**Task statement:** Please, in the data that follows, copy exactly the lines from the line with "Open the messages envelope icon" through the last one, both included. Do not include pictures.
START Listed records
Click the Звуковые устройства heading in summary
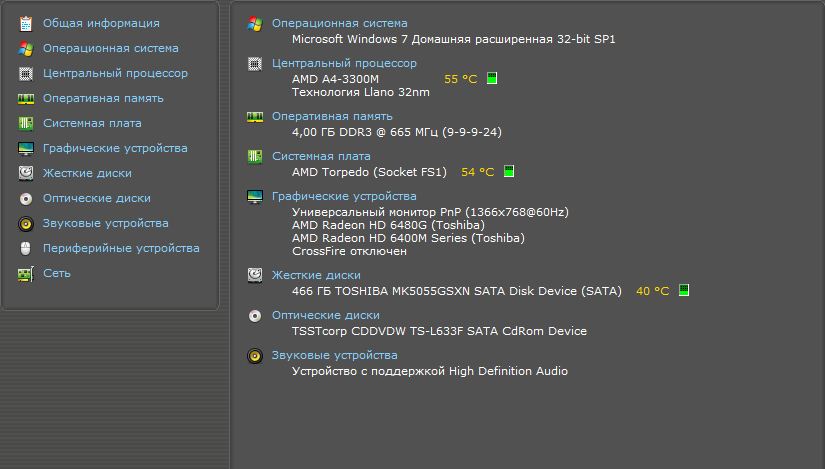This screenshot has width=825, height=469. (334, 355)
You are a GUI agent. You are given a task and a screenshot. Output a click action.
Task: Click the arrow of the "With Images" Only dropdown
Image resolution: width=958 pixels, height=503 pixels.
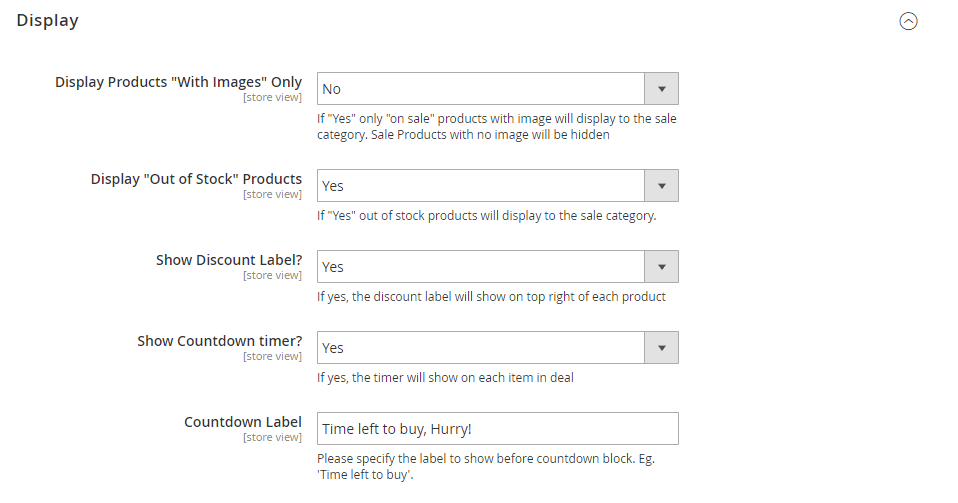pyautogui.click(x=661, y=89)
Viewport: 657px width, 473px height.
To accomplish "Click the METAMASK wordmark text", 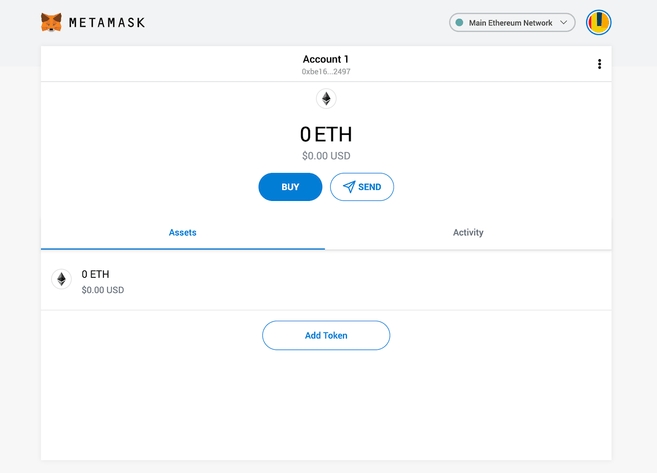I will pyautogui.click(x=107, y=22).
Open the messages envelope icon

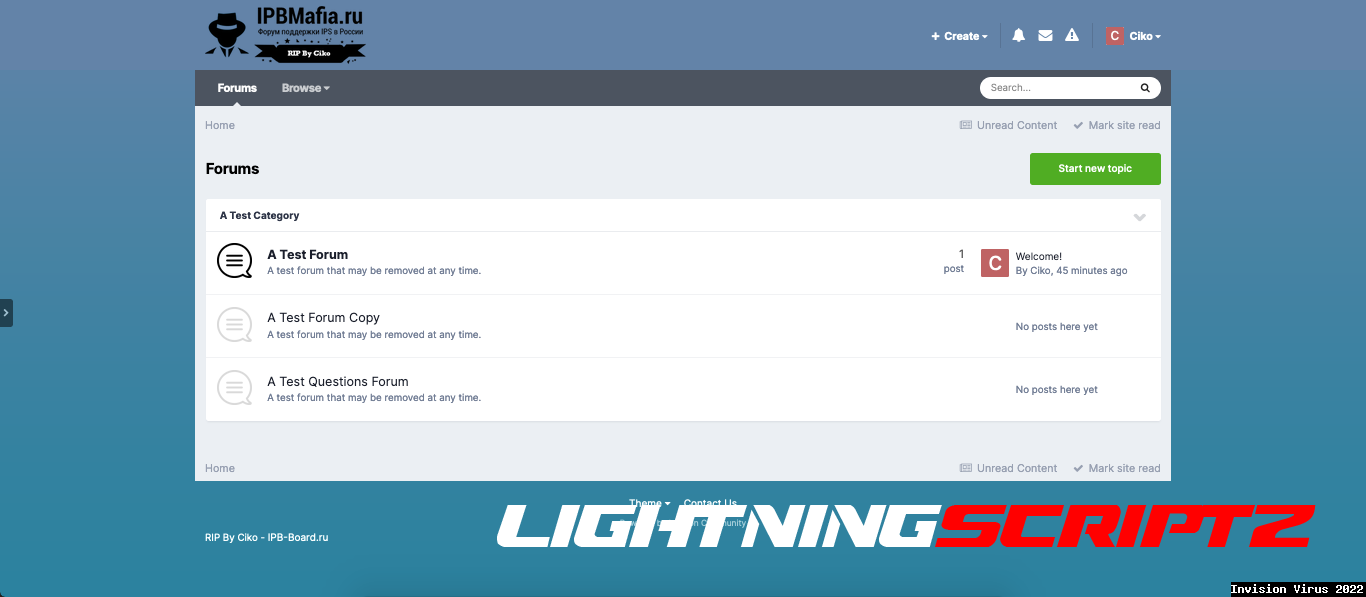pyautogui.click(x=1045, y=36)
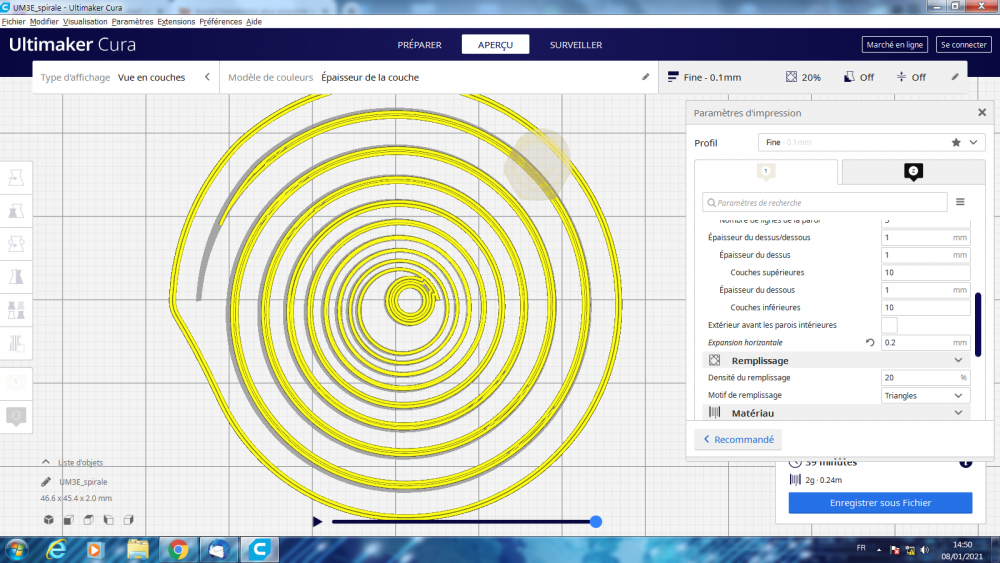
Task: Open Google Chrome from the taskbar
Action: click(x=178, y=548)
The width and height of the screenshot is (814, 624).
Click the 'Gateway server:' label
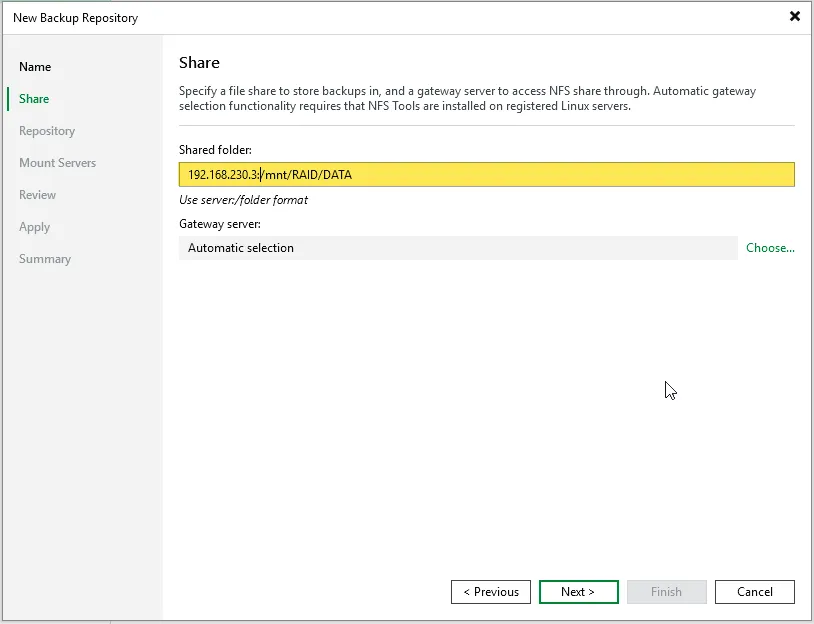[x=219, y=224]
END Listed records
**Response box:**
Open the messages envelope icon

pyautogui.click(x=1045, y=36)
Task: Open Google Chrome from the taskbar
Action: click(x=178, y=548)
The width and height of the screenshot is (814, 624).
Click the 'Gateway server:' label
[x=219, y=224]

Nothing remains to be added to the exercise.